Это сочетание жанров и стилей — блатной поэтики, цитат из классики, интеллигентского фольклора и рок-н-ролльного драйва — превращало тексты Высоцкого в энциклопедию советской жизни, замечательную хронику семидесятых — самого интересного и при этом самого болезненного советского десятилетия. «Мы тоже дети страшных лет России, безвременье вливало водку в нас», — сказал Высоцкий об этих временах, цитируя Блока.
Но, помимо водки и отчаяния, семидесятые были отмечены небывалой глубиной и серьезностью: в них не было шестидесятнической поверхностности и оптимизма, преобладали мрачность и подпольщина, все тщательно шифровалось. Это время, состоявшее из лжи на каждом шагу, запомнилось как эпоха постоянного поиска глубокой внутренней правды: стихи и песни Высоцкого были явлением того же порядка, что и повести Трифонова, фантастика Стругацких, поэзия Чухонцева, фильмы Тарковского, театр Любимова. Во всех этих шедеврах клокотал хаос, хотя все они старательно притворялись советскими. И вся реальность семидесятых была такой: снаружи неподвижность, почти скука, а внутри — удушье, предательство («Если был на мели — дальше нету пути»), разложение, как в страшноватой песне «Что за дом притих».

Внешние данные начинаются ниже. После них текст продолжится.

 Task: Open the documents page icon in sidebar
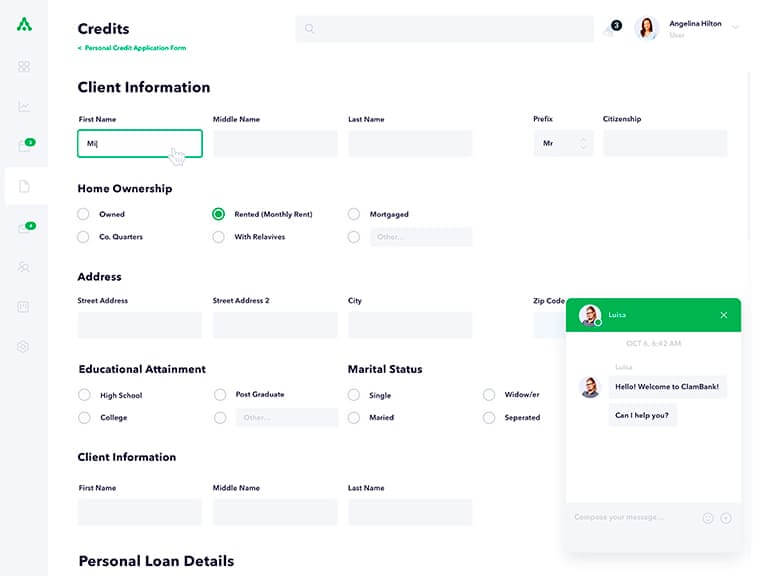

Один из важнейших образов Высоцкого — тоннель. В короткой и довольно темной (их много у него) песне «Проложите, проложите хоть тоннель по дну реки» прямо говорится: «Нож забросьте, камень выньте из-за пазухи своей, и перебросьте, перекиньте вы хоть жердь через ручей». Речь тут идет — хоть и вполголоса — о разобщенности, бесструктурности общества: все друг другу чужие, в кажущемся монолите стремительно нарастает некоммуникабельность, люди разучиваются понимать друг друга. Необходимы мосты, тоннели, невидимые коммуникативные структуры.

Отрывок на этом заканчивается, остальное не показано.